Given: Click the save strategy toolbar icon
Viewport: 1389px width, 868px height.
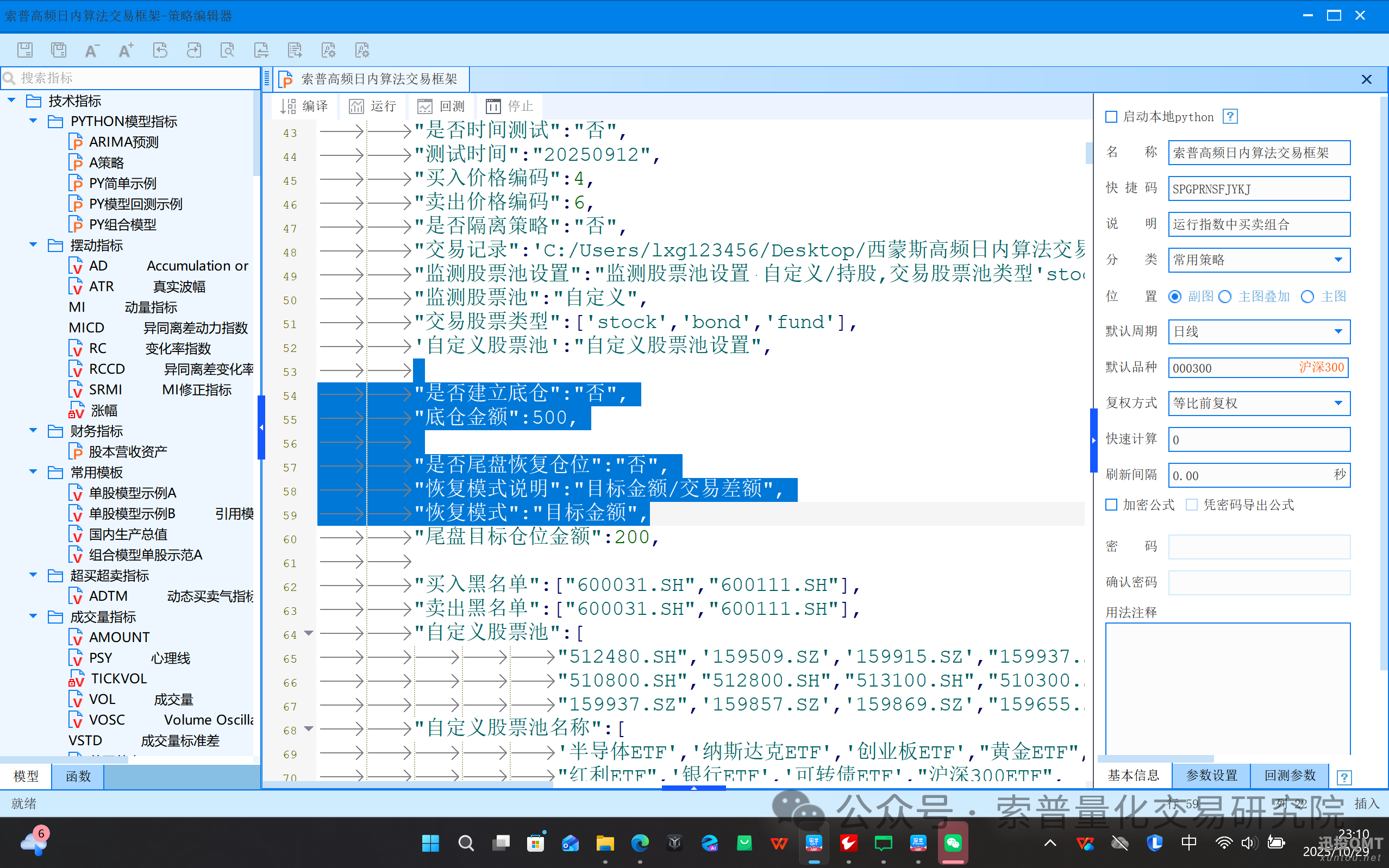Looking at the screenshot, I should [x=24, y=50].
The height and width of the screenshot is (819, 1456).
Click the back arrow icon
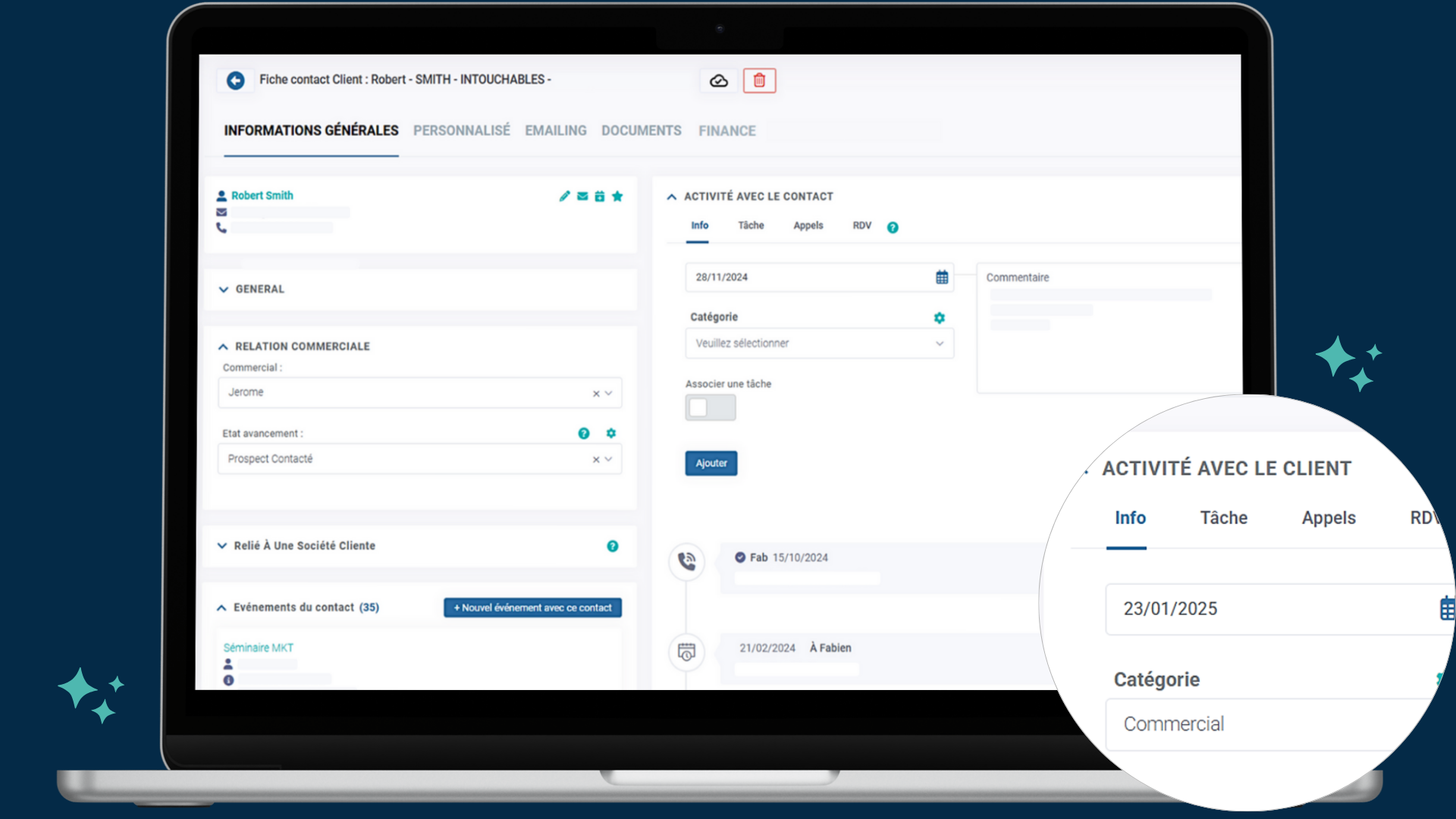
────────────────
* _Brief_: Reproduce the material above exactly, but only from the line with "The height and" through its last line, leaving pictures out.

* _The completed task_:
The height and width of the screenshot is (819, 1456).
Click the back arrow icon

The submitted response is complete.